BEGIN

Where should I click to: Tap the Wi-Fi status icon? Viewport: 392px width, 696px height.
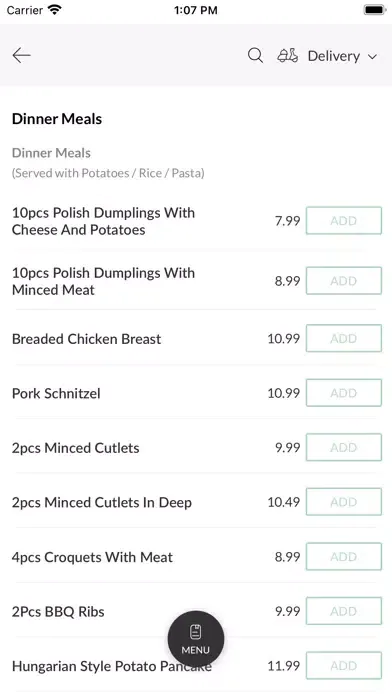coord(55,10)
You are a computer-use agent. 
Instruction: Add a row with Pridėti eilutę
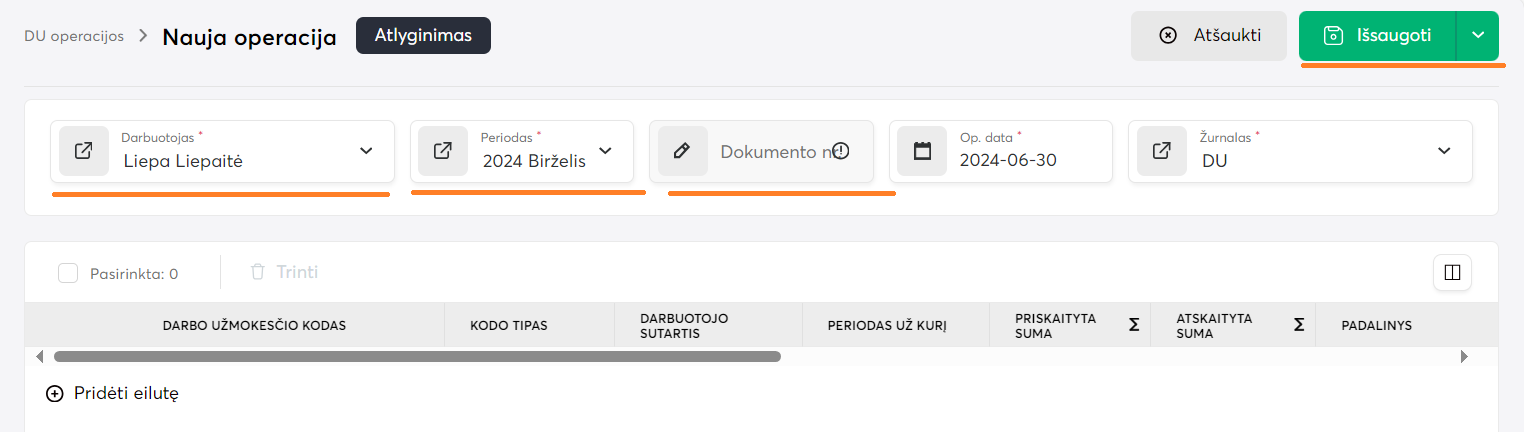click(x=113, y=394)
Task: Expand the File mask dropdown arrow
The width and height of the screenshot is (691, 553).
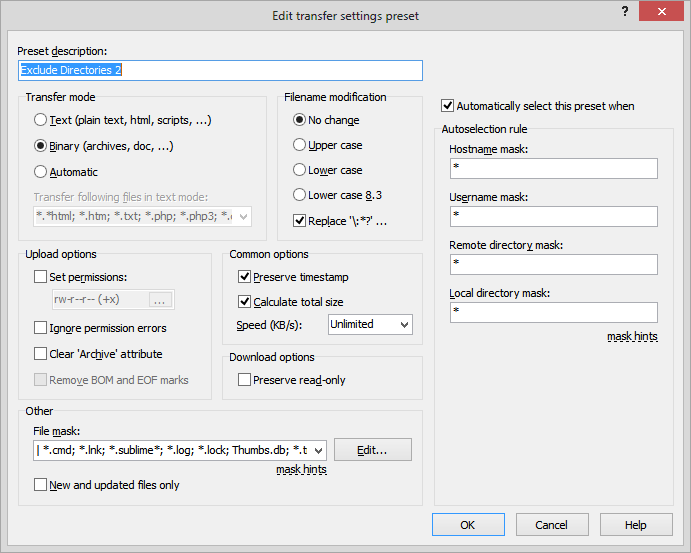Action: [x=318, y=450]
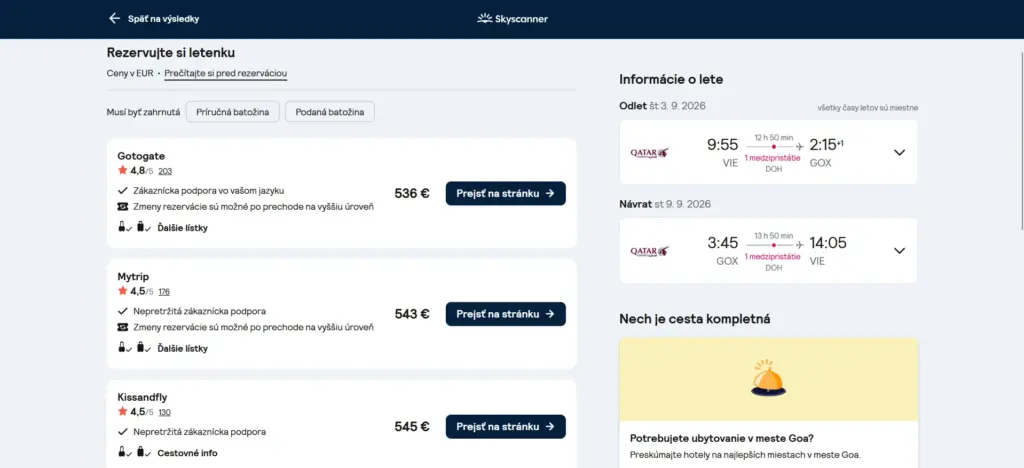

END

**TASK DESCRIPTION**: Please print the entries above exactly. Skip every picture.

**ANSWER FOR THIS EXERCISE**:
Where should I click to: Tap the Wi-Fi status icon? Viewport: 392px width, 696px height.
coord(55,10)
You are a computer-use agent. 
Instruction: Add a row with Pridėti eilutę
click(x=113, y=394)
Task: Expand the File mask dropdown arrow
The width and height of the screenshot is (691, 553).
Action: [x=318, y=450]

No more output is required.